Character makes Great Characters
Whether our friends are found in paperback or in the flesh-and-blood, it’s their character that draws us in. I discovered this both with my failed attempt at writing a long-thought-of novel and over a lifetime of friendships. The people I love and respect most in my life, or my readings have very defined senses of self. So well defined that their stances on, well, anything are inimitable and could only be theirs and theirs alone. For example, if I asked any of them to free-associate on any number of things, I would receive personalized statements that reflect their own personal character.
For example, how many times have you ever called a friend just to find his or her particular take on an issue because you knew it would be insightful or hilarious, or poignant or whatever – just so absolutely them? How many times have your friends contacted you for just the same thing?
As a quick example, take any set of criteria (political hot button issues, questions of faith, the US Bill of Rights, the Ten Commandments, etc) and any set of interesting, memorable people and you will come up with very distinct and interesting answers. Even if you didn’t agree with their views, I’d bet you’d understand their responses as a natural conclusion of who they are.
If qualities summed up in character can define great friendships so can they too define great characters on a page. Look again at the example in the previous paragraph but this time consider the characters in your favorite books. See if you can map them against some philosophical framework.
For laughs, let me use the example of the characters from Lord of the Rings. I’d bet that Samwise, Legolas, Gandalf and Gimli would interpret different portions of the Scout Law very differently. I bet their answers would change depending where they were in the narrative. I’d also bet their would be common threads between them. Those common threads, the reader could rationalize, would form the foundations of their relationship. As an aspiring author I can tell you that it is those individualistic answers that form a litmus test for believable, interesting characters and that common thread the story arch.
I believe the same is true in our own personal lives and relationships. Well-defined positions reasoned well past the point of ‘I don’t know’ and ‘just because’ to their fundamental, irreducable elements create interesting people. The juxtaposition of values – be them shared, at cross purposes with, or antiethical to – create the story arcs of our lives. There is no history, but the interactions of people.

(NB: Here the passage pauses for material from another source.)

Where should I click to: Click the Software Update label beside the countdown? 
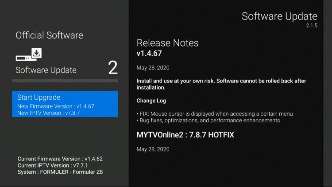pos(46,70)
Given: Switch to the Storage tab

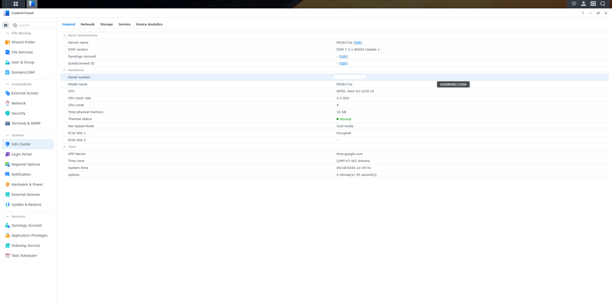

Over the next few weeks as I explore the characteristics Trustworthy, Loyal, Friendly, Courteous, Kind, Obedient, Cheerful, Brave, clean, and Reverent I’ll ask you to do the same. What is the nature of these terms? Think about what these concepts mean to you. What do you think it means to others in your lives or to the characters you read about? What do you think they believe these characteristics mean to you? What do the differences and the similarities indicate? Next week I’ll share some thoughts on framework. Thanks for reading!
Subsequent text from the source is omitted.